Я подумала, что ослышалась. А может, он сошел с ума. Я спросила:
– На полуостров? Вы хотите вернуться на полуостров?
– Это единственное, место, где меня уже не ищут, – ответил он.
Должна отметить, что начиная с этой минуты, несмотря на невероятную замысловатость маршрута ("Я родился в июле, – объяснил он, – поэтому передвигаюсь по-крабьи") и на все случившееся впоследствии, мы все время неуклонно приближались к Атлантическому океану.
Я вела фургон под палящим солнцем, вынудившим нас опустить стекла, и беспрестанно откидывала со лба лезшие в глаза волосы. Мы не разговаривали. Иногда я поглядывала на него в надежде, что он уснет. Он уже не внушал мне такого страха. От него перестало дурно пахнуть. Он смотрел на дорогу, вольготно развалившись на сиденье; локоть в окне, ноги вытянуты – ни дать ни взять отпускник. Некоторое время спустя он спросил:
– Вы что-нибудь слышали о крепости?
Речь шла о крохотном безымянном островке вблизи Сен-Жюльена, целиком занятом укреплениями, возведенными при Ришелье. В эпоху религиозных войн он подвергся осаде, и в проспектах для туристов, которые мне поручали оформлять, утверждалось, что именно там воевал подлинный д'Артаньян, оставив на поле сражения руку.
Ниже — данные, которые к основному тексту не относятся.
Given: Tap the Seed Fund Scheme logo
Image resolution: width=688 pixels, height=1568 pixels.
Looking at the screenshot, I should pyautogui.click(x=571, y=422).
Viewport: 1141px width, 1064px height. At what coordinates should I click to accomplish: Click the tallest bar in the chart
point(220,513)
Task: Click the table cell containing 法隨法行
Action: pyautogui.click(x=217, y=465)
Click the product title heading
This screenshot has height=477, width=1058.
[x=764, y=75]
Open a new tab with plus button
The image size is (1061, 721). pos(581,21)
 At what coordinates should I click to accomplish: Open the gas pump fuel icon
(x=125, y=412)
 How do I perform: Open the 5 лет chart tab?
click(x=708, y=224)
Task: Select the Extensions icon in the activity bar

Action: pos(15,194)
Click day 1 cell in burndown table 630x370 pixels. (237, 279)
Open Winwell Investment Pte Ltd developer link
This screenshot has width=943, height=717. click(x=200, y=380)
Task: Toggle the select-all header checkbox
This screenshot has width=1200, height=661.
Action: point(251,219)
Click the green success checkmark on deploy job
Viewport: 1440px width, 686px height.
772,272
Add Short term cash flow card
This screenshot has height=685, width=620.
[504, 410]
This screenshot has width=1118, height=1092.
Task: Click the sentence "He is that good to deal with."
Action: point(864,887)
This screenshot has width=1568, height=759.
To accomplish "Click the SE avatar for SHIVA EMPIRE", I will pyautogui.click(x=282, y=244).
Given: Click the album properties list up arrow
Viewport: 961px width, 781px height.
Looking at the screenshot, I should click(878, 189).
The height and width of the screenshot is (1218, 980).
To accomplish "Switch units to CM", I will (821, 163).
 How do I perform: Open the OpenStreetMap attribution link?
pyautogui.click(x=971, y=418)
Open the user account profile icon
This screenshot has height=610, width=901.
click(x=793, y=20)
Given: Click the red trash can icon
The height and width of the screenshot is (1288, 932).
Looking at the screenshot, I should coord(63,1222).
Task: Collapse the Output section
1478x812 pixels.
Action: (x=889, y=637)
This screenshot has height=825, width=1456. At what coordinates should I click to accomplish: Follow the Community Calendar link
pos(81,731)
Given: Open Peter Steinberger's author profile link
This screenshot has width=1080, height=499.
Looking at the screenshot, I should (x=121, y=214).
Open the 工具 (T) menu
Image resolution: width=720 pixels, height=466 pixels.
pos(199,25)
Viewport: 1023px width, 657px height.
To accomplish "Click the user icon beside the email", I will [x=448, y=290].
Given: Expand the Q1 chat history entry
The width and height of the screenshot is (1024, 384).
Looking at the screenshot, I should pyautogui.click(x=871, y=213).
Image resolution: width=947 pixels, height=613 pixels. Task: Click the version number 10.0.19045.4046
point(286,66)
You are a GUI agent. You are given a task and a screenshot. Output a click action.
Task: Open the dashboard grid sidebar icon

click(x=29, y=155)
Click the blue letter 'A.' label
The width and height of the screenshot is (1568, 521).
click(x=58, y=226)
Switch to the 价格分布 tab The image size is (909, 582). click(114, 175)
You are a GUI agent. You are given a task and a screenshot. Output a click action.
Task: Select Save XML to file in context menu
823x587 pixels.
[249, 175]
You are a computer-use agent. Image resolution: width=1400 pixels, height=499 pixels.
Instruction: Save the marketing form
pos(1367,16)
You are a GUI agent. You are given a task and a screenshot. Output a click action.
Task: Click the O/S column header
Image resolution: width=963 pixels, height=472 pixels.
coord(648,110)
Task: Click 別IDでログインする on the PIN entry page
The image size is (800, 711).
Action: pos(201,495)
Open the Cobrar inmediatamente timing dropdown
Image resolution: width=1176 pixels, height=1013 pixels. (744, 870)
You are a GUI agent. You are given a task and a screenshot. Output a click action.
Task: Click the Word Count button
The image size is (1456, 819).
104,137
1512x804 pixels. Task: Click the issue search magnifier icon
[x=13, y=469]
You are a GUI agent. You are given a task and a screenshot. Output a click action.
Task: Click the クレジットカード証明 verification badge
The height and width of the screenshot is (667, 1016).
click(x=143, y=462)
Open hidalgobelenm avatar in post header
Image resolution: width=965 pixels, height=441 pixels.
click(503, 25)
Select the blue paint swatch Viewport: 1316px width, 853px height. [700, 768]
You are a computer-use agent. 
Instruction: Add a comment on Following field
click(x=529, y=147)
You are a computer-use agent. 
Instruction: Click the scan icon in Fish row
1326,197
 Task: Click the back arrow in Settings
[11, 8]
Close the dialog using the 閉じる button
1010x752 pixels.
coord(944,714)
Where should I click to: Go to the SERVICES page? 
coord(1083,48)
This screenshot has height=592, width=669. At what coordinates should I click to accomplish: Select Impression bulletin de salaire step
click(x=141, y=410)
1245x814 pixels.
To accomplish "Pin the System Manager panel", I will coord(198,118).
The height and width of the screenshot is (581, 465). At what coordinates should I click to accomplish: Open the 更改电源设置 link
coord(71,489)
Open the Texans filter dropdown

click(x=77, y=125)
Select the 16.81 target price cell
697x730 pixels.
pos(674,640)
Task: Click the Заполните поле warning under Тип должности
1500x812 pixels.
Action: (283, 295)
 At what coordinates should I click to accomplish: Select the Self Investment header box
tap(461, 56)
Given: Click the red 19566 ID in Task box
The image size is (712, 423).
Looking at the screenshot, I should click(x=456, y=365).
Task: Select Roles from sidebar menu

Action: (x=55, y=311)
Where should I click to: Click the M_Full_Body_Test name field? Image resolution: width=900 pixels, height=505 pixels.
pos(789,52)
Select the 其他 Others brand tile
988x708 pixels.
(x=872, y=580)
Долгое время я искренне верила этому, пока не занялась подсчетом конечностей, потерянных несчастным по сведениям проспектов Бруажа, Ла-Рошели, Ре и других, – страшно было даже себе представить, как он в своем, так сказать, окончательном виде ходит по улицам и встречает, к примеру, собаку.
Во времена менее легендарные крепость стала тюрьмой для моряков, а с войны – военной каторжной тюрьмой. Когда я была маленькой и о ней говорили при мне, забывая о моем малозначительном присутствии, ее называли Бессрочкой, а иногда и Крысоловкой, потому что даже крысам не удавалось из нее улизнуть. Ну а крабам?
Я ответила беглецу:
– Агентство, в котором я работаю, находится в порту Сен-Жюльена. Я часто видела корабль, доставляющий заключенным провизию.